Zimbabwean banks ran out of cash and supermarket shelves were emptied as panic that a new showdown between the government, the opposition and trade unions was looming gripped the Southern African country.
The crisis has deepened to the point where South African President Thabo Mbeki and Nigeria’s President Olusegun Obasanjo are to press President Robert Mugabe to retire, in an attempt to break the country’s economic and humanitarian deadlock.
In Harare, queues snaked in and out of banks as thousands tried to withdraw their cash to buy and hoard basic commodities in anticipation of the possible indefinite stayaway hinted at by the Zimbabwe Congress of Trade Unions (ZCTU), the country’s largest labour movement.
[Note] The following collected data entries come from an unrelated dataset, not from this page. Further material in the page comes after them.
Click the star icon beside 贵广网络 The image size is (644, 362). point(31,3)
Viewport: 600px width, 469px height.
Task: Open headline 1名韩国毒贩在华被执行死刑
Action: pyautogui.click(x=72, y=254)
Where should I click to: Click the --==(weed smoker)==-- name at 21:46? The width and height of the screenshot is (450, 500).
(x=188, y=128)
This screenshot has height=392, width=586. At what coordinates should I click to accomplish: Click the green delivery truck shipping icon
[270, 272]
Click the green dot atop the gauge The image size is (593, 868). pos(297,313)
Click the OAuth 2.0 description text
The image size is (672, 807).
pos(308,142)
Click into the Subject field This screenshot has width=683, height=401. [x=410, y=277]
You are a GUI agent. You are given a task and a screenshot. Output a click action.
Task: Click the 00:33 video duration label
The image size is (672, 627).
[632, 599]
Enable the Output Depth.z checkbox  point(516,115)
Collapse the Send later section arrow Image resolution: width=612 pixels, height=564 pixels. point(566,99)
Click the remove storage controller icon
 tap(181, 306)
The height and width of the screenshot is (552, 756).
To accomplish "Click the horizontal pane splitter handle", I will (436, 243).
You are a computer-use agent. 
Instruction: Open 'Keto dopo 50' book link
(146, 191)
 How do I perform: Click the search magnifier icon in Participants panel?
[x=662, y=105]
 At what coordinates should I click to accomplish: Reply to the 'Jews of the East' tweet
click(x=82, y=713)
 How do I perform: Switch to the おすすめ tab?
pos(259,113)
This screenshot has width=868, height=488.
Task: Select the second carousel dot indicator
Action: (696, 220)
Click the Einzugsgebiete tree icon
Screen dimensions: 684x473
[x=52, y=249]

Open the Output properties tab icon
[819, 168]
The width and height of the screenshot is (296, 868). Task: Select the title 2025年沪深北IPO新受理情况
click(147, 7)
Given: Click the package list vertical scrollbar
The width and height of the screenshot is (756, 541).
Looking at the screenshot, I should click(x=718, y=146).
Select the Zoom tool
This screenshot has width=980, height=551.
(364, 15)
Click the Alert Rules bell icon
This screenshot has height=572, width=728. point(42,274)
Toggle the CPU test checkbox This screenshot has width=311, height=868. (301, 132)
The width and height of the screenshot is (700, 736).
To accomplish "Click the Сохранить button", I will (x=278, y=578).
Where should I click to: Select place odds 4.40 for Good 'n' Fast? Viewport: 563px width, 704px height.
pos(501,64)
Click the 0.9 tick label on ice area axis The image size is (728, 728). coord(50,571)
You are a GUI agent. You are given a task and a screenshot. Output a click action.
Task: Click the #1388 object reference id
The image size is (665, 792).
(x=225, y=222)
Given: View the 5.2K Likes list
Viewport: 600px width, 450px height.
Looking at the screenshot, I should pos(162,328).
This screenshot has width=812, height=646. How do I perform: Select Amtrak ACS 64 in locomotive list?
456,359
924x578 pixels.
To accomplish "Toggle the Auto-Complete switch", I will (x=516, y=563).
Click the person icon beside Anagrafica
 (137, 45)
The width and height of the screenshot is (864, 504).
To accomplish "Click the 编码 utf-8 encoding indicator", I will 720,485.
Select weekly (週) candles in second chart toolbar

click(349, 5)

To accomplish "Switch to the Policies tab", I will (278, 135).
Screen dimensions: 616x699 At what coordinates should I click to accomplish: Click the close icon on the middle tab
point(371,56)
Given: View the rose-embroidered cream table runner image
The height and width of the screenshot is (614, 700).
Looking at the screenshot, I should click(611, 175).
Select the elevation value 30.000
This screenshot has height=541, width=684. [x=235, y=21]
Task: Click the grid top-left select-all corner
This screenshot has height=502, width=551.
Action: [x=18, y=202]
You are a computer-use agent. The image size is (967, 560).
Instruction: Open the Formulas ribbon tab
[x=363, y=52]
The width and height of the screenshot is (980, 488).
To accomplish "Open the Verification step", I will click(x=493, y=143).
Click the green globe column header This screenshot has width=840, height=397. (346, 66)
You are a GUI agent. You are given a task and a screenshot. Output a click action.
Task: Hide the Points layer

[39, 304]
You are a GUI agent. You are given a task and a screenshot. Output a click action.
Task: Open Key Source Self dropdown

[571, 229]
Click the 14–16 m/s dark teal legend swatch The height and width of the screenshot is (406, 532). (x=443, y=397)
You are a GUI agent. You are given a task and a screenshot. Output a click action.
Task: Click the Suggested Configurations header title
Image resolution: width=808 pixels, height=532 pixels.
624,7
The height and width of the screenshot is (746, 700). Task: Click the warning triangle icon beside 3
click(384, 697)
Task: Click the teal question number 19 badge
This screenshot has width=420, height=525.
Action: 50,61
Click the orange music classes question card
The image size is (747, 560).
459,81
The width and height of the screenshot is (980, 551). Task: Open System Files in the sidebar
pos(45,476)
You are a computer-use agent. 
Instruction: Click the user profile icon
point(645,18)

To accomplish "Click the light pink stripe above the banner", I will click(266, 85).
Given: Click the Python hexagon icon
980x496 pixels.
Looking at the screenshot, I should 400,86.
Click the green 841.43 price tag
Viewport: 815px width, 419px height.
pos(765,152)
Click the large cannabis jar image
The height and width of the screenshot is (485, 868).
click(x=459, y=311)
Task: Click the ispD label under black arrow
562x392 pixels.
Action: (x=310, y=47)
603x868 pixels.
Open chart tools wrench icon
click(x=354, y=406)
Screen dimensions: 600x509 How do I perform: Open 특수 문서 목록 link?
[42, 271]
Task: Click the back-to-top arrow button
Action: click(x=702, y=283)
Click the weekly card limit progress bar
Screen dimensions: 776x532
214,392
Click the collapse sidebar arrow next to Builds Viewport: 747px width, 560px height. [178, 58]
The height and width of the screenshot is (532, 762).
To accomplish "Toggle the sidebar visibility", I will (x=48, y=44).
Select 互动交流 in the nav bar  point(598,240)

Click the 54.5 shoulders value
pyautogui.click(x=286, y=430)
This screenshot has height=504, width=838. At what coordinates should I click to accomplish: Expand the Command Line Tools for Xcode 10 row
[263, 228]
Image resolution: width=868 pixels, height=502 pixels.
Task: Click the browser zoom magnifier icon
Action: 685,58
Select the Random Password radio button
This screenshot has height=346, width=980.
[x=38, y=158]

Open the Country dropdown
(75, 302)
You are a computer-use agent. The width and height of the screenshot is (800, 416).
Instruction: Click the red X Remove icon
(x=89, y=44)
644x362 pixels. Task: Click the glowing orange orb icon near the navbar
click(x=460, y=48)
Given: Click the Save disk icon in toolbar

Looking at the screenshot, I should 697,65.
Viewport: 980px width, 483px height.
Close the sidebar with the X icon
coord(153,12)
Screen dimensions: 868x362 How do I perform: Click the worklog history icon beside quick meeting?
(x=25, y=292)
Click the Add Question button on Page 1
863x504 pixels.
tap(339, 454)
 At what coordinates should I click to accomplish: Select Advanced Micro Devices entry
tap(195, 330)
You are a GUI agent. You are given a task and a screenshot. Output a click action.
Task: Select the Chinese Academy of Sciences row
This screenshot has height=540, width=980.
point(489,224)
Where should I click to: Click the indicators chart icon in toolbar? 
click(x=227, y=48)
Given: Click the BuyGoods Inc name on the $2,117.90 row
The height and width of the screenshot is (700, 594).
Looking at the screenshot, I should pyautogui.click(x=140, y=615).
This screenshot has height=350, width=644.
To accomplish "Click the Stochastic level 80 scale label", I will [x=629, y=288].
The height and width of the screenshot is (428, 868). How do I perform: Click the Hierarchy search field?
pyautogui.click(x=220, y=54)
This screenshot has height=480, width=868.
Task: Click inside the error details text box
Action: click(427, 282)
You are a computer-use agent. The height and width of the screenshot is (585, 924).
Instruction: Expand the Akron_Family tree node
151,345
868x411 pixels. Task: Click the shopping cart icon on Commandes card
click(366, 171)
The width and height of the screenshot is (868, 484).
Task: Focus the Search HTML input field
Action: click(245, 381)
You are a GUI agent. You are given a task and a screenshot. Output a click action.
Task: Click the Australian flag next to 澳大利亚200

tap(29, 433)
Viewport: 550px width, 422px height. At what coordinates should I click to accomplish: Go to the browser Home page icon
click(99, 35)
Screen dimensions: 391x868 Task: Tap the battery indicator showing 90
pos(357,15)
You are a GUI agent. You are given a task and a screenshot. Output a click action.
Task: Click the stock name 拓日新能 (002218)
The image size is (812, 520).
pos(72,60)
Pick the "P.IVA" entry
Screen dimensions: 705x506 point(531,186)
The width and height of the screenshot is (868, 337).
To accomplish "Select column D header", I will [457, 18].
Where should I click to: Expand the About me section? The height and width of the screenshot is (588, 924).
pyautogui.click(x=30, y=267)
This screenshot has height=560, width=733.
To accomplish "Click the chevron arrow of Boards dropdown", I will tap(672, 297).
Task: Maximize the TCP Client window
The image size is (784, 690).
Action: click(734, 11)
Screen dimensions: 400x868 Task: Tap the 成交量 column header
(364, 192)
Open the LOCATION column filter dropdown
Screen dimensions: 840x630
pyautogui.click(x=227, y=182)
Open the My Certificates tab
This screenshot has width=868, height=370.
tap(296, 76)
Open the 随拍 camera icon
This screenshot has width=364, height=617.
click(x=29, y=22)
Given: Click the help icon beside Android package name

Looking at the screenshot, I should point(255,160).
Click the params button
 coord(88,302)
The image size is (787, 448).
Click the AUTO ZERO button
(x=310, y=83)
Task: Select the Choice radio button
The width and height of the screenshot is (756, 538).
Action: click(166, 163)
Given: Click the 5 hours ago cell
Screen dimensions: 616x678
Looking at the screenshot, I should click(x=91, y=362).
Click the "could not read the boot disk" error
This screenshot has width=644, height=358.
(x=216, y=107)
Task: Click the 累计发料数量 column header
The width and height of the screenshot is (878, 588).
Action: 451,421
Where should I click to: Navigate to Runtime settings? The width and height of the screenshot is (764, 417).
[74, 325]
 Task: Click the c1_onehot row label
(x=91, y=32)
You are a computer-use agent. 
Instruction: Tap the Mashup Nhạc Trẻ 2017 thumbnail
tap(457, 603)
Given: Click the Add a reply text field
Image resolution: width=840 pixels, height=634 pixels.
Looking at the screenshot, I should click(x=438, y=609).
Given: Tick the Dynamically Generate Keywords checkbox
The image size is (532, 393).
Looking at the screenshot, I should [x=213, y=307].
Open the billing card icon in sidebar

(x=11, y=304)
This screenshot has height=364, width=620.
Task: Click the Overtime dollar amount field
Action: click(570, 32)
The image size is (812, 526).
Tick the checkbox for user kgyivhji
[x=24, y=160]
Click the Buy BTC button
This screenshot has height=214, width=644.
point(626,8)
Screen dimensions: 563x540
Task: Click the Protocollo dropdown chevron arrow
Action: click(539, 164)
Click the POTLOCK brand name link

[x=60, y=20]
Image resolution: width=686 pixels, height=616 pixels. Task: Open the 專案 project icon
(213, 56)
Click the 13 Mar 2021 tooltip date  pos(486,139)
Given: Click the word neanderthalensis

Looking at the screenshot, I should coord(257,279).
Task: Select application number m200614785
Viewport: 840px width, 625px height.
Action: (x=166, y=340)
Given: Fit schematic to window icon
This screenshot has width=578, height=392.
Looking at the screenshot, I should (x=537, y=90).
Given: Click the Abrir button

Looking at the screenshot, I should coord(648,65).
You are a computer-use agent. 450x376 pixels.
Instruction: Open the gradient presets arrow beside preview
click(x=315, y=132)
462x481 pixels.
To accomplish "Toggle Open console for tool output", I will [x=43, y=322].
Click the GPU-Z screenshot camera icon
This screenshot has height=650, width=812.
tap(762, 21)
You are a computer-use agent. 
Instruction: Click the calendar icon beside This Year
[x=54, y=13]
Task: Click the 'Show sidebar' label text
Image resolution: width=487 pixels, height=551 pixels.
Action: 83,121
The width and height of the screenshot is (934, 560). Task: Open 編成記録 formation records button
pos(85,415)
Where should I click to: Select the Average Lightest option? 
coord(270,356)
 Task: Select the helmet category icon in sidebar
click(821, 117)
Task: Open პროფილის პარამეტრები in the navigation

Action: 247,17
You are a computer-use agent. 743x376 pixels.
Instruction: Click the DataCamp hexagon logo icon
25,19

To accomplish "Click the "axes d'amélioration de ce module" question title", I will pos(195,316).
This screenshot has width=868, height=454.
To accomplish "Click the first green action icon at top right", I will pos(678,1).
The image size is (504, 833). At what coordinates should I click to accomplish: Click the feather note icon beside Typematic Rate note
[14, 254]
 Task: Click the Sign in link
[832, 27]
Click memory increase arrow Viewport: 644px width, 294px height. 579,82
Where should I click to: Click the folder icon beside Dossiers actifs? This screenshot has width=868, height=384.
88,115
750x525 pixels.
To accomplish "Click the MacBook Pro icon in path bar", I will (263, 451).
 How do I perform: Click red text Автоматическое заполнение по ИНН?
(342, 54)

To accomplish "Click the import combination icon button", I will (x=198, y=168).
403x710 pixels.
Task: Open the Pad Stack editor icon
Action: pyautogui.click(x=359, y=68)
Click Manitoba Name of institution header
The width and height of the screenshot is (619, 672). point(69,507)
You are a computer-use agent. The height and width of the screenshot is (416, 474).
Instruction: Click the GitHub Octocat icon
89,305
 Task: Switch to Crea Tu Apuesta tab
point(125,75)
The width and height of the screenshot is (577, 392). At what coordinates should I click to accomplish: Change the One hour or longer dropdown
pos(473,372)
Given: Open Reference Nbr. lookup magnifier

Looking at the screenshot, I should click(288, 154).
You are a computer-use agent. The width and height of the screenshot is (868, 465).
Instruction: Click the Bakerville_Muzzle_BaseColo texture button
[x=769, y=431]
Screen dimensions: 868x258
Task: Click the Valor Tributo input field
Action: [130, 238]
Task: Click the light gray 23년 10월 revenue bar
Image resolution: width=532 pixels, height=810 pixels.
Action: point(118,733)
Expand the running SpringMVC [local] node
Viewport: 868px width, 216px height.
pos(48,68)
Last week’s ZCTU-organised three-day stayaway, to protest against fuel price hikes of more than 300% a week before, paralysed the nation.
ZCTU president Lovemore Matombo said the union would organise indefinite mass action unless the government reversed the new prices.
Last weekend Amos Midzi, Zimbabwe’s Minister of Energy, insisted his government would not revise the increases, saying ”the ZCTU can keep on dreaming”.
Meanwhile, the Movement for Democratic Change (MDC) has also officially responded to a conditional call from Mugabe for dialogue by telling the Zanu-PF leader to denounce violence first.
”As a demonstration of its sincerity, the Mugabe regime must immediately put a stop to all forms of state-sponsored violence, uphold the rule of law and respect human rights,” MDC leader Morgan Tsvangirai said on Wednesday.
Mugabe recently said he was prepared to talk to Tsvangirai to solve the country’s economic and political crisis.
”All Zanu-PF militias must be disbanded … and the war veterans must be disarmed,” Tsvangirai told senior party officials in Harare.